ForwardX Robotics, a leading developer of artificial intelligence (AI)-powered autonomous mobile robots (AMRs) for warehousing and manufacturing environments, announced it has closed its Series B funding by raising another round of more than $38 million led by CDH Investments’s VGC, Eastern Bell Capital, and Dohold Capital. Other investors include Angel Around and ZGC Group.
This funding brings ForwardX’s total Series B funding to over $63 million after an initial round of $10 million in March 2019 and an extension of $15 million in April 2020. Since its founding in 2016, ForwardX has now raised close to $74 million in venture capital.
“Our customers in the warehousing and manufacturing industries come to us to transform their operations and help them unlock new levels of efficiency that were previously unattainable,” said Nicolas Chee, Founder and CEO of ForwardX Robotics. “ForwardX Robotics’s flexible automation platform enables supply chain facilities to elevate worker performance, reduce growing labor costs pressures, and adapt quickly and effectively to changes in the market.”
ForwardX notes that the AMR market is expected to reach revenue of over $9 billion by 2024, according to Interact Analysis.

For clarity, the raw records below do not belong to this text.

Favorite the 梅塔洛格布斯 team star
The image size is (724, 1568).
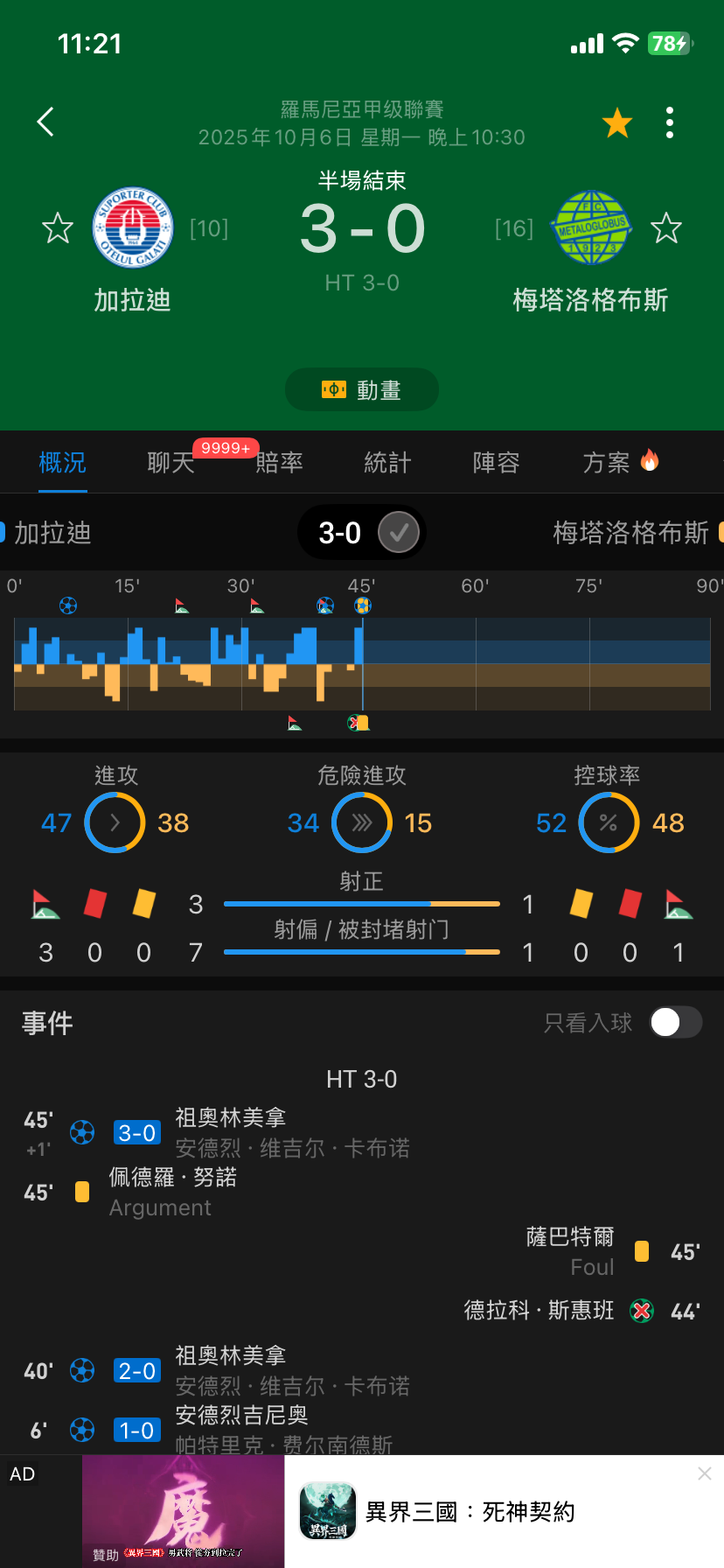pos(666,228)
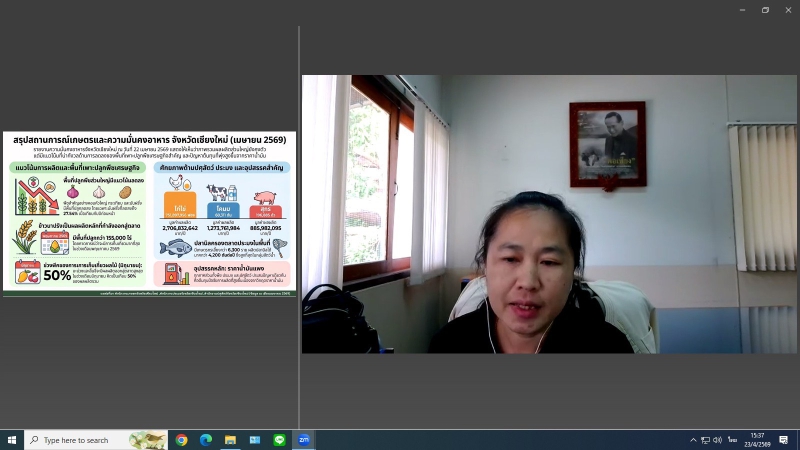The width and height of the screenshot is (800, 450).
Task: Select the Zoom icon in taskbar
Action: pos(304,440)
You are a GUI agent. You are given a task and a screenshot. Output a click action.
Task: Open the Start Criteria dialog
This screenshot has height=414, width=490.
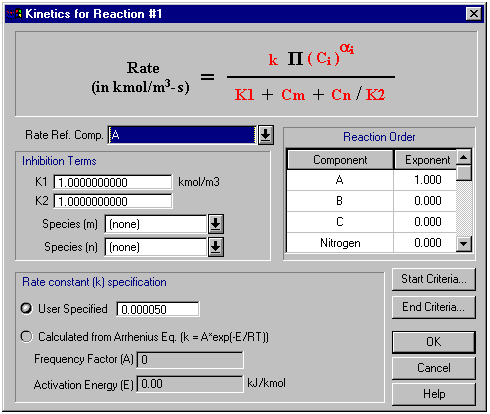tap(434, 279)
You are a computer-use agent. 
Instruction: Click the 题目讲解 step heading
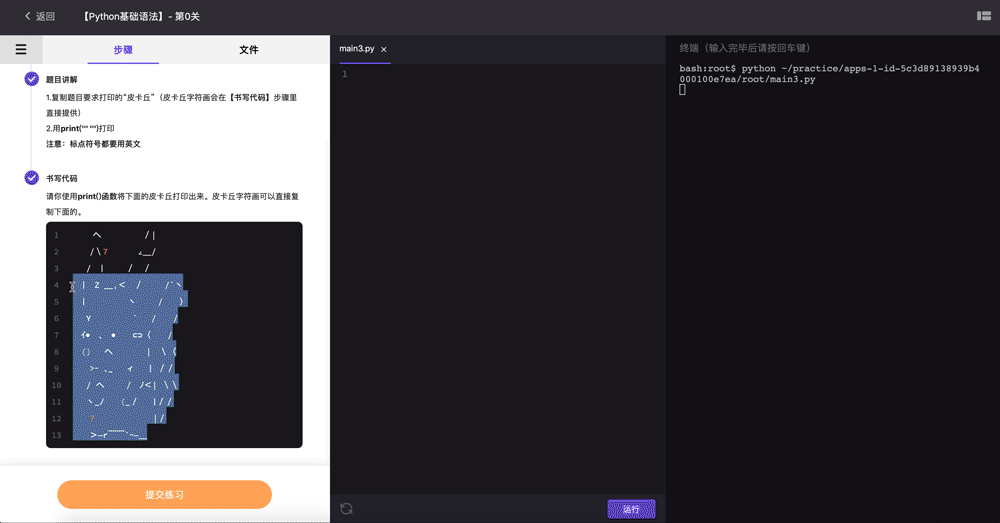[x=61, y=80]
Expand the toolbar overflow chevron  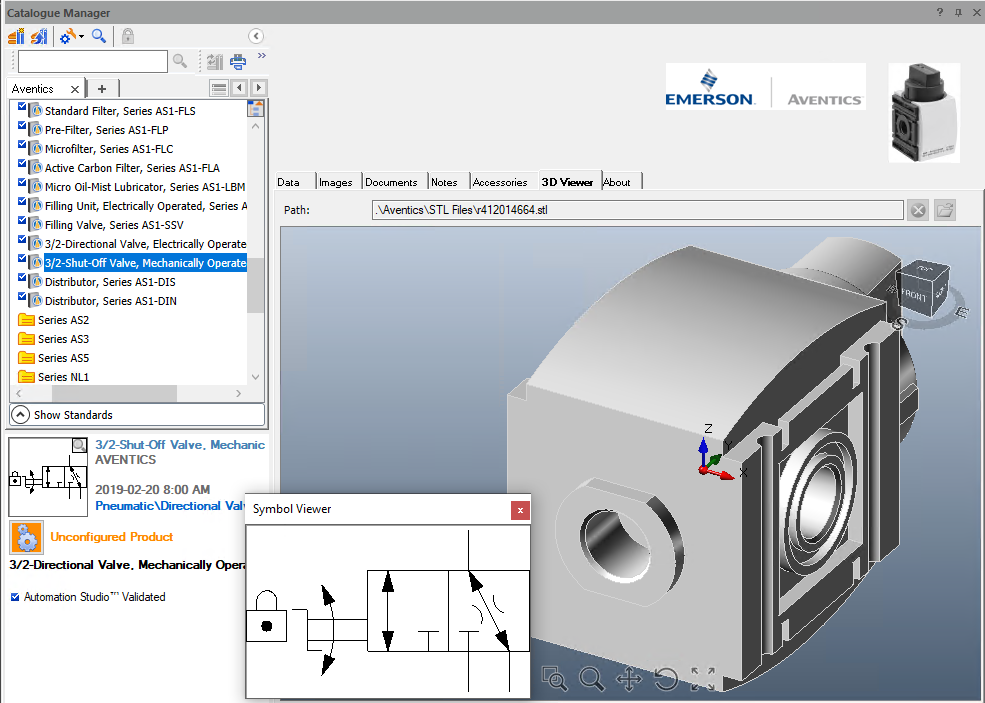coord(262,56)
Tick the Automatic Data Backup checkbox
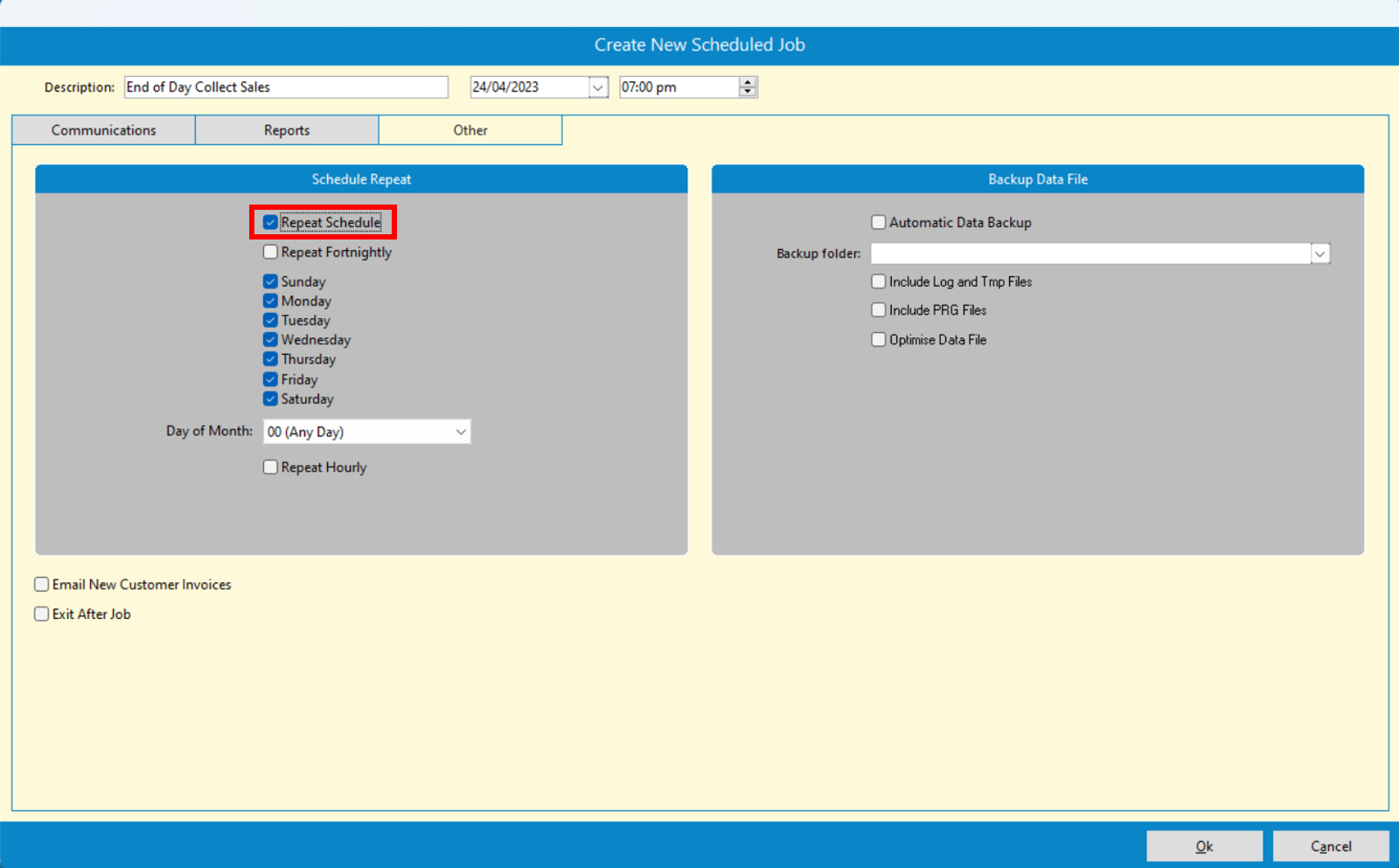 pos(879,223)
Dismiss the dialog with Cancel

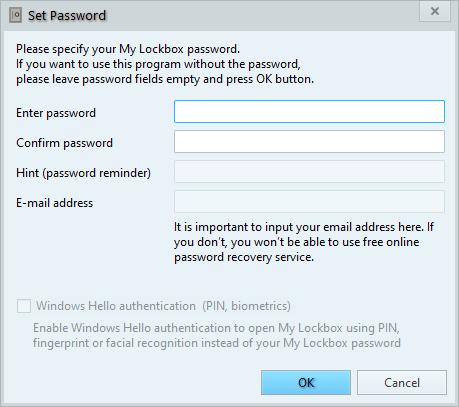pos(402,383)
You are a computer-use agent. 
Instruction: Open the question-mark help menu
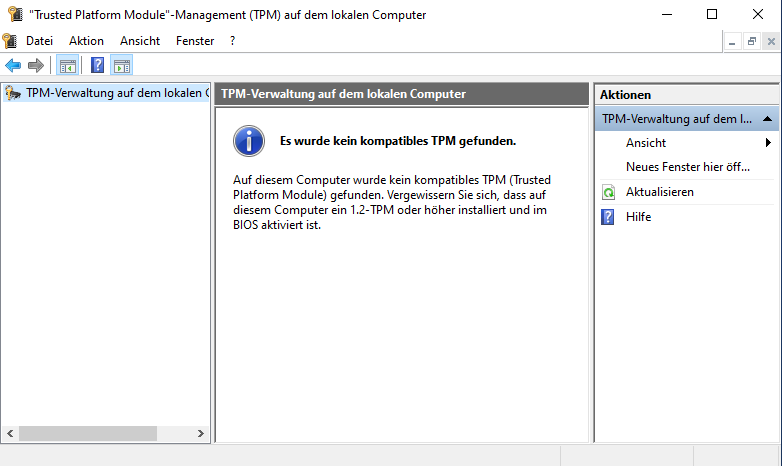[x=232, y=41]
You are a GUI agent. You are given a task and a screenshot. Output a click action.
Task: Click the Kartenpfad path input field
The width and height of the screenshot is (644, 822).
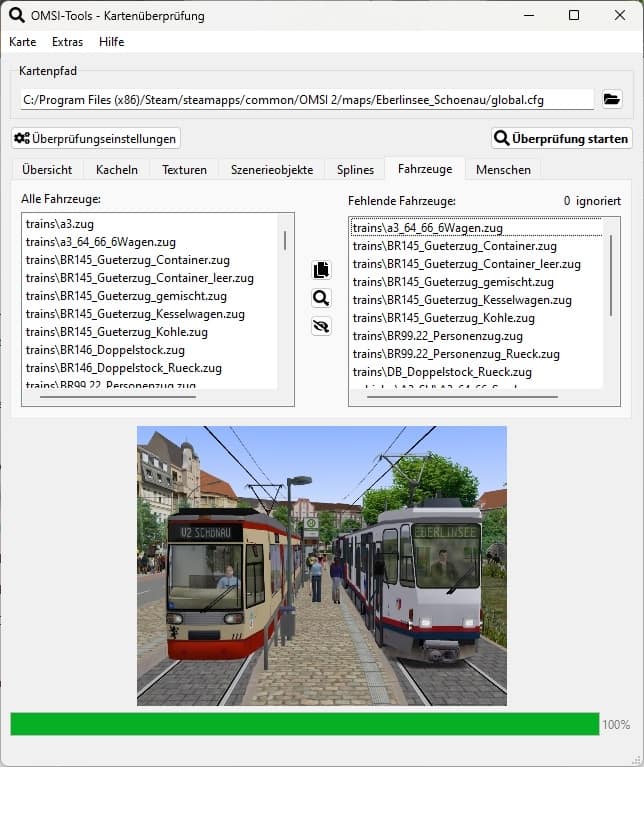[x=307, y=99]
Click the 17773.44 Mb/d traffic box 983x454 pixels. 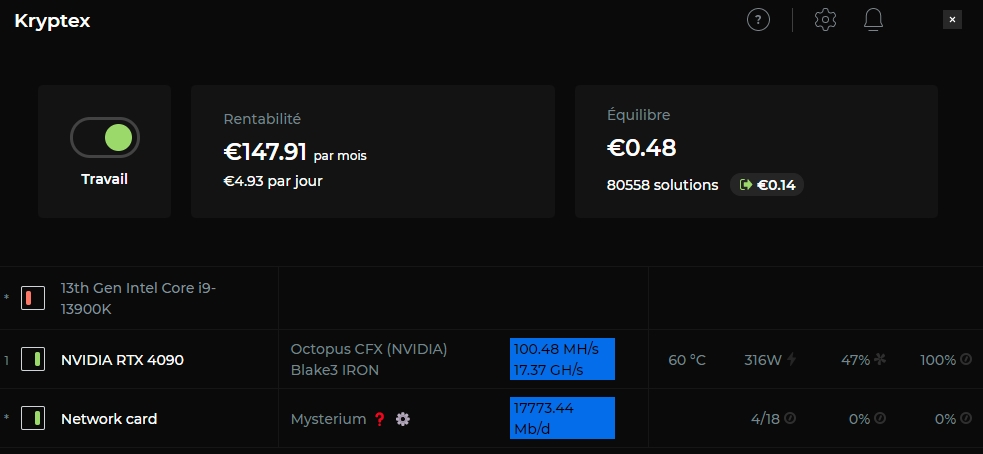coord(562,418)
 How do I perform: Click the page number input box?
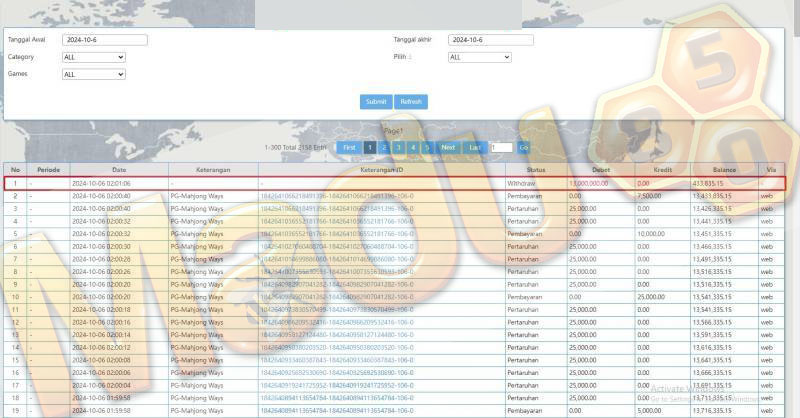click(502, 147)
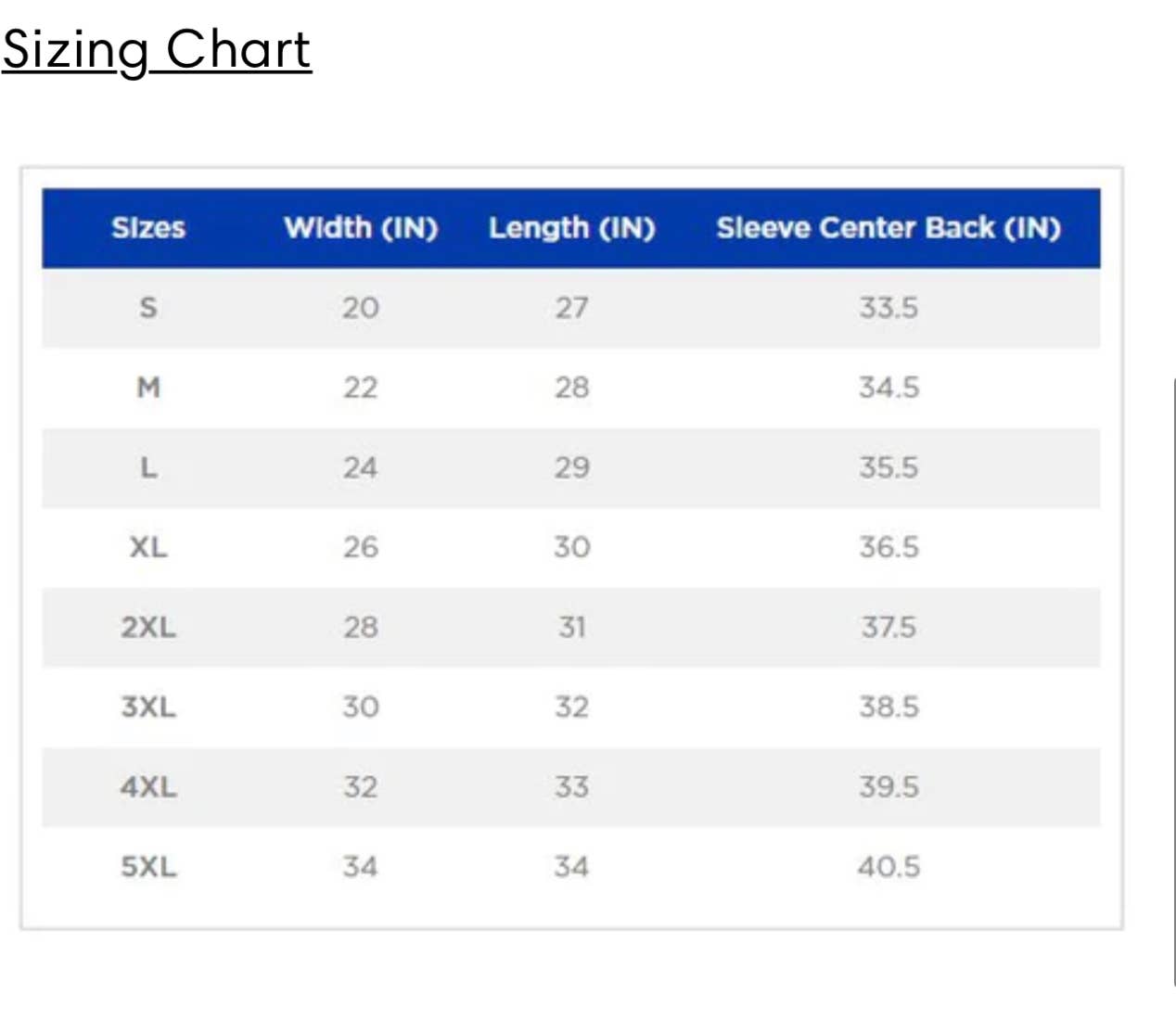Click the 36.5 sleeve measurement for XL

tap(888, 547)
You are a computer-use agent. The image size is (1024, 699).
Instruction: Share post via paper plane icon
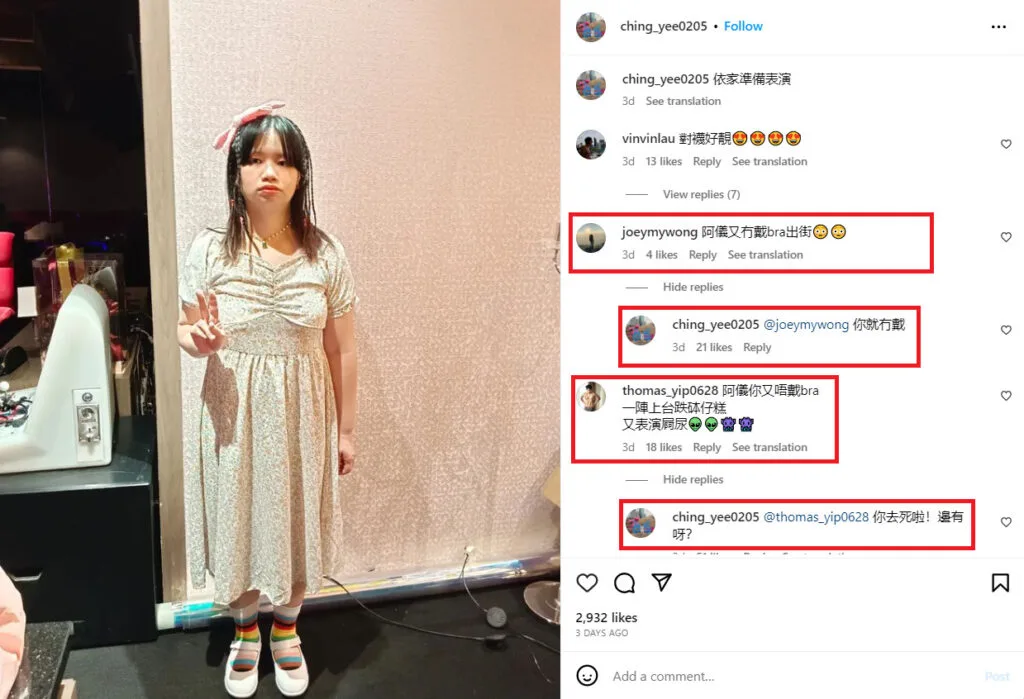coord(662,581)
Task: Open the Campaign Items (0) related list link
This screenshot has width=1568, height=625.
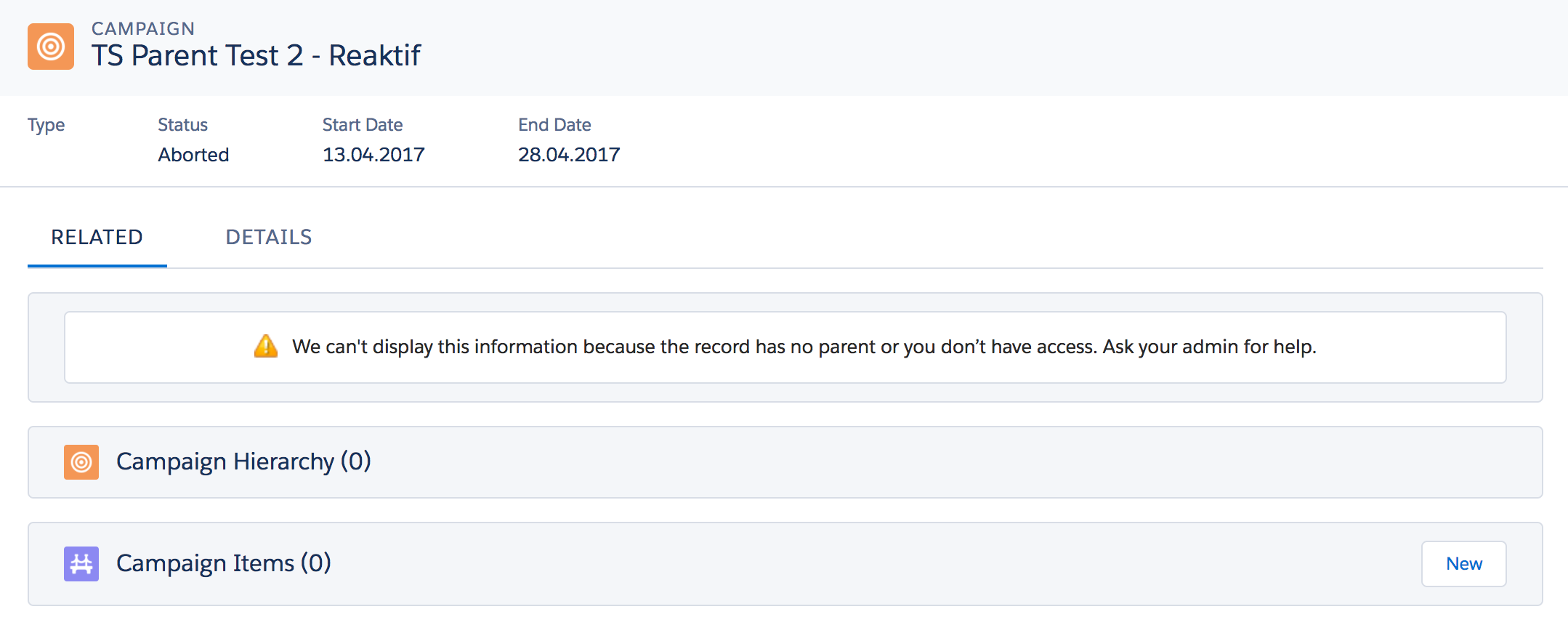Action: pyautogui.click(x=224, y=563)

“With the popularity of digitalization and enterprise transformation, demand for AMRs in traditional supply chain industries will only continue to grow in the future. After 4 years of building a strong foundation, ForwardX Robotics has developed the business acumen and technological capabilities to establish itself as an industry leader,” said Tang Tao, Managing Partner at Eastern Bell Capital. “Recognizing its ability to deliver and scale its solutions at speed and the safety and reliability of its technology, we believe ForwardX has cemented itself as a leader of perceptive mobile robots and accumulated expertise across a wide range of industries. Reaching an inflection point in its growth, we truly look forward to watching ForwardX help enterprises transform as it becomes the world’s largest mobile robot provider.”